How to spot (red flags)
- Anonymous or unverified team with no track record.
- Liquidity is controlled by a single wallet or has no lock.
- Token contract includes admin functions that allow minting, blacklisting, or draining funds.
- Huge token supply allocated to team/unknown wallets with no vesting.
- Too-good-to-be-true promises (guaranteed returns, unrealistic APYs).
- No reputable audits or only low-quality audits from unknown firms.
How to protect yourself
- Check the liquidity pool — is liquidity locked (via a timelock) or can it be withdrawn instantly?
- Inspect the token contract (Etherscan/BscScan): look for
mint
,burnFrom
,renounceOwnership
, ortransferOwnership
patterns and see who controls them. - Verify team identity and social proof (LinkedIn, Github, community history).

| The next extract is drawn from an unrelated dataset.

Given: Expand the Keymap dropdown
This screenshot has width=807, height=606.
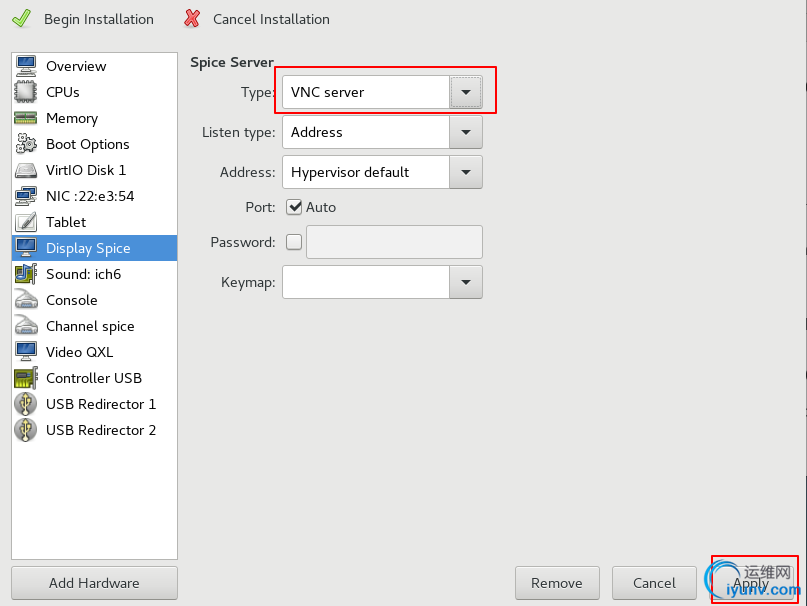Looking at the screenshot, I should [465, 282].
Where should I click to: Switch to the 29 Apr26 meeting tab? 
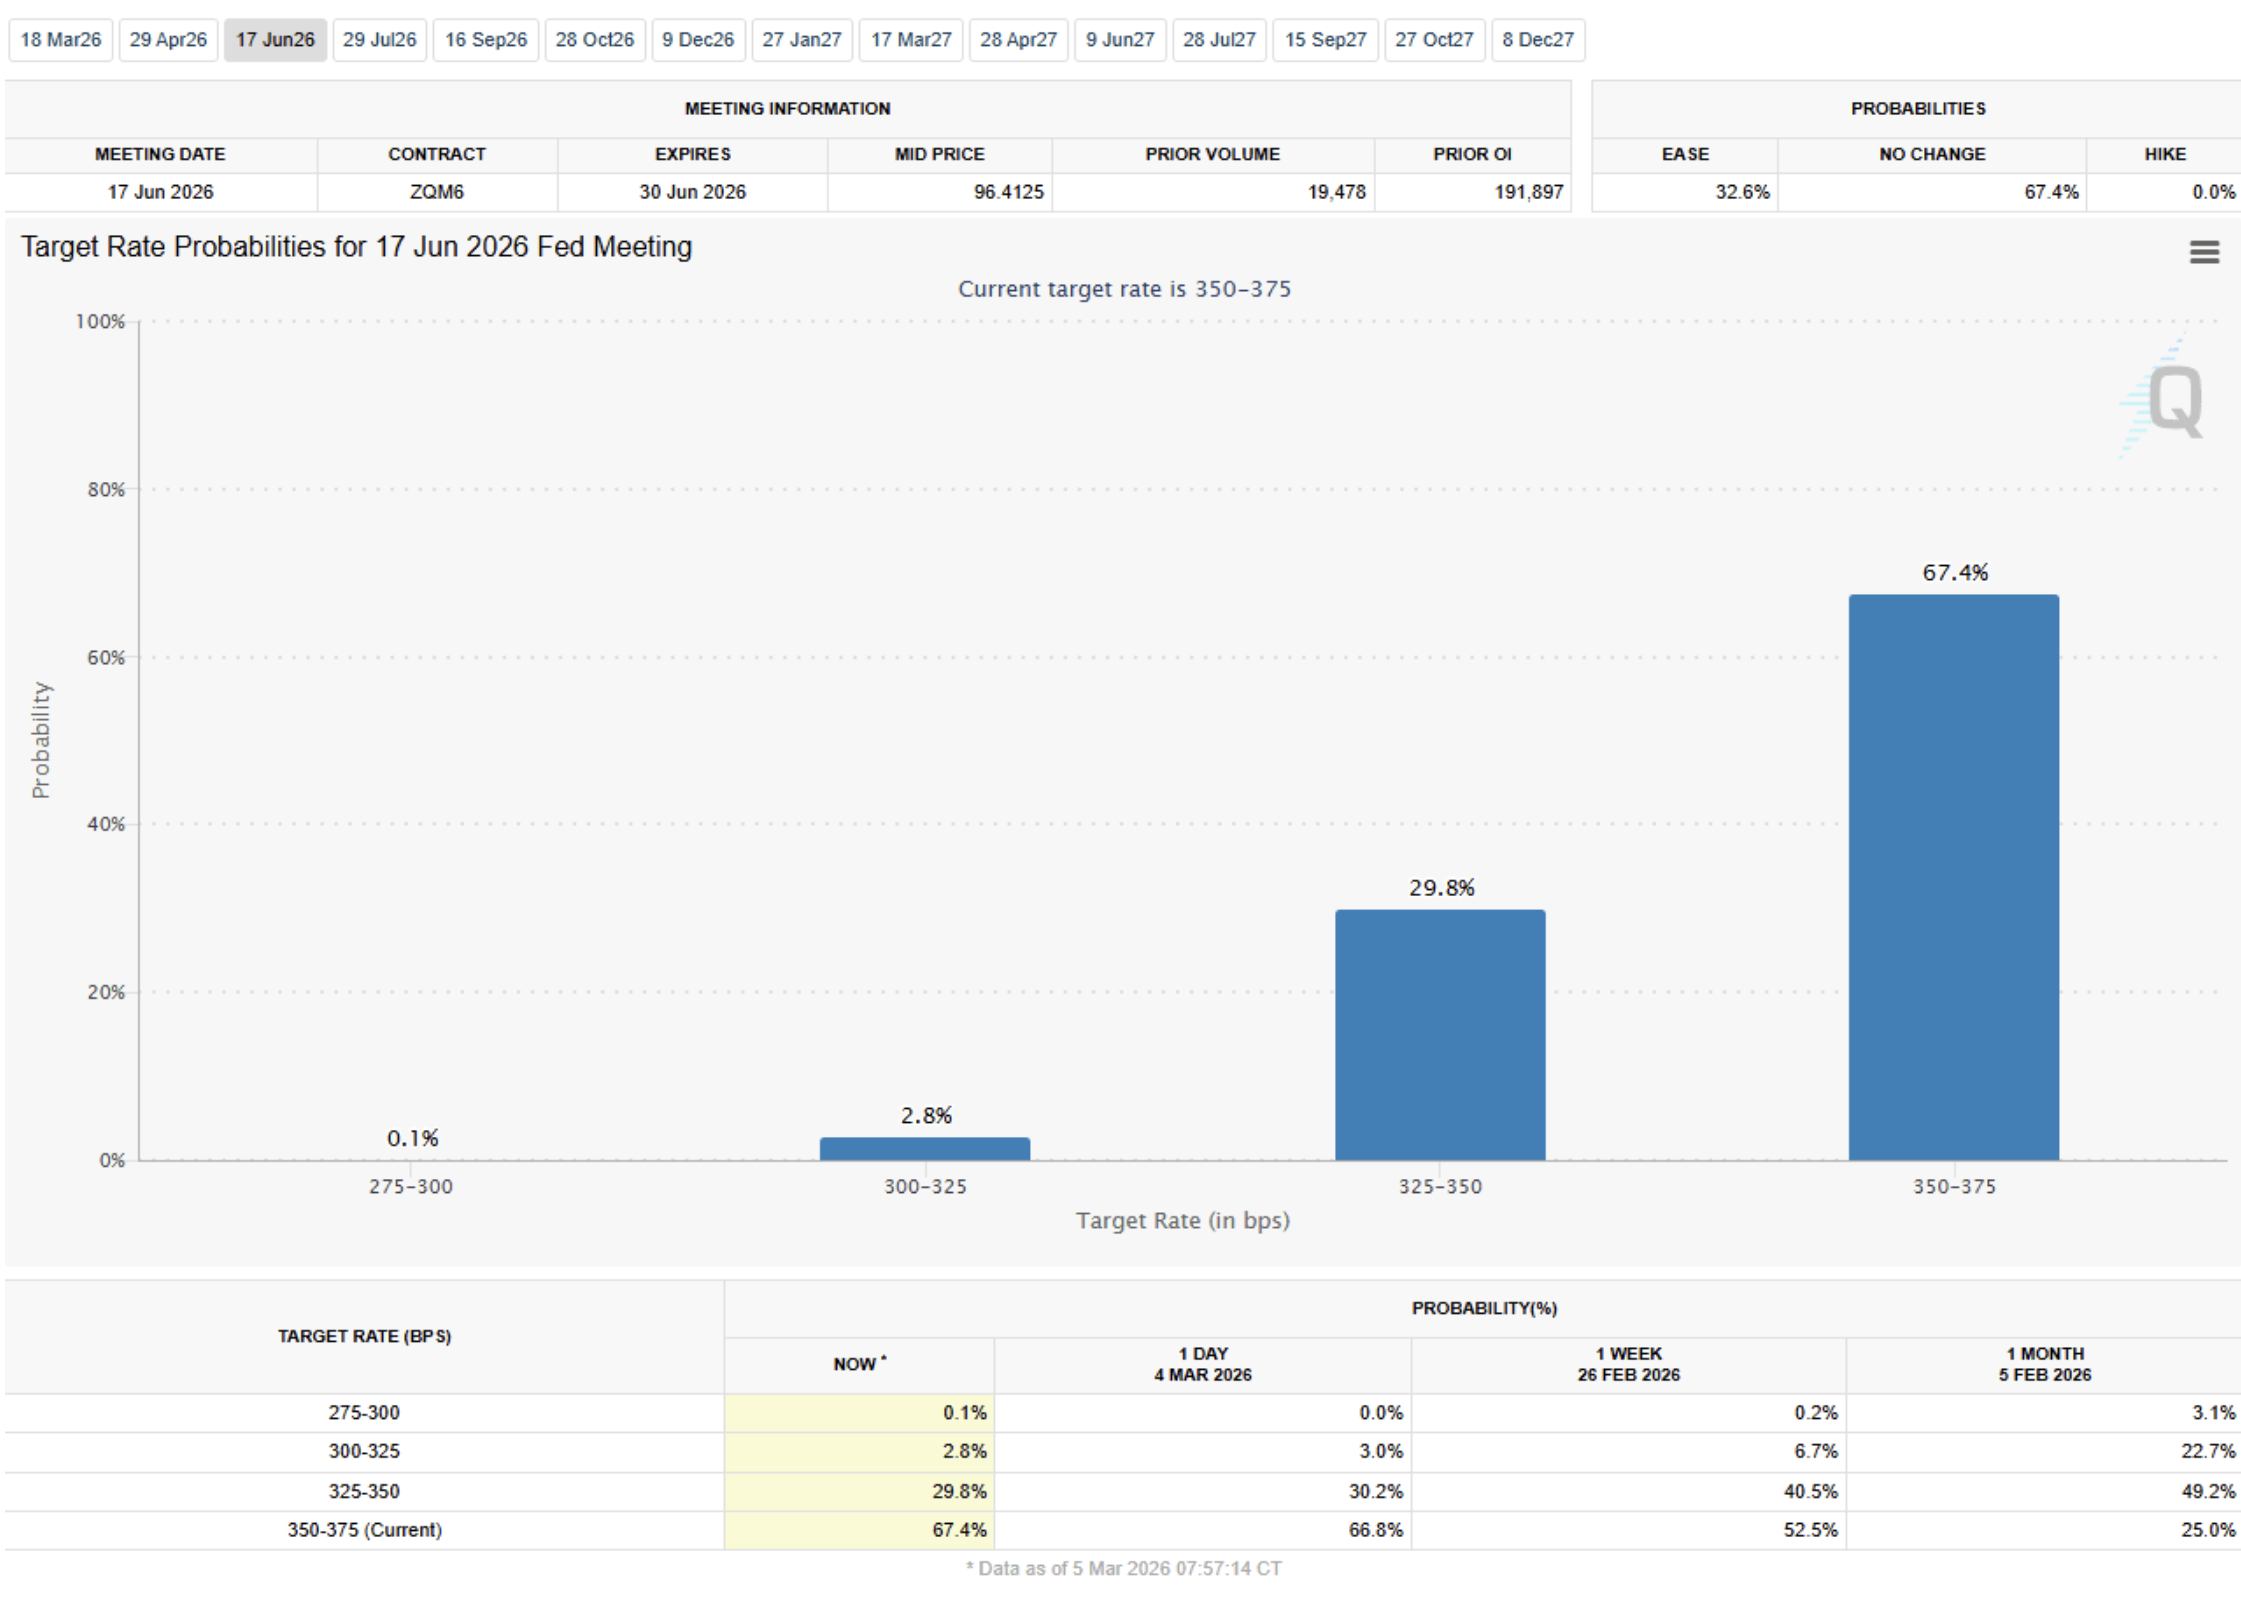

- Prefer projects with gradual vesting for team tokens and transparent tokenomics.
- Use smaller position sizes and test buys before committing — never invest more than you can afford to lose.
Common mistakes
- Buying immediately at launch without checking liquidity controls.
- Trusting paid influencers without verifying the project.
- Assuming an audit guarantees safety — audits help but are not a 100% protection.
Quick example
A new token launches on a DEX. The devs provide initial liquidity, attract buyers, then call a function that withdraws the liquidity pair — price collapses, and the dev wallet exits with the ETH/BNB collected.
💡 Lanzo Tip: Before buying, open the token contract on a block explorer and search for ownership/administration functions. If you can’t understand what you see, treat the token as high-risk and keep your position tiny.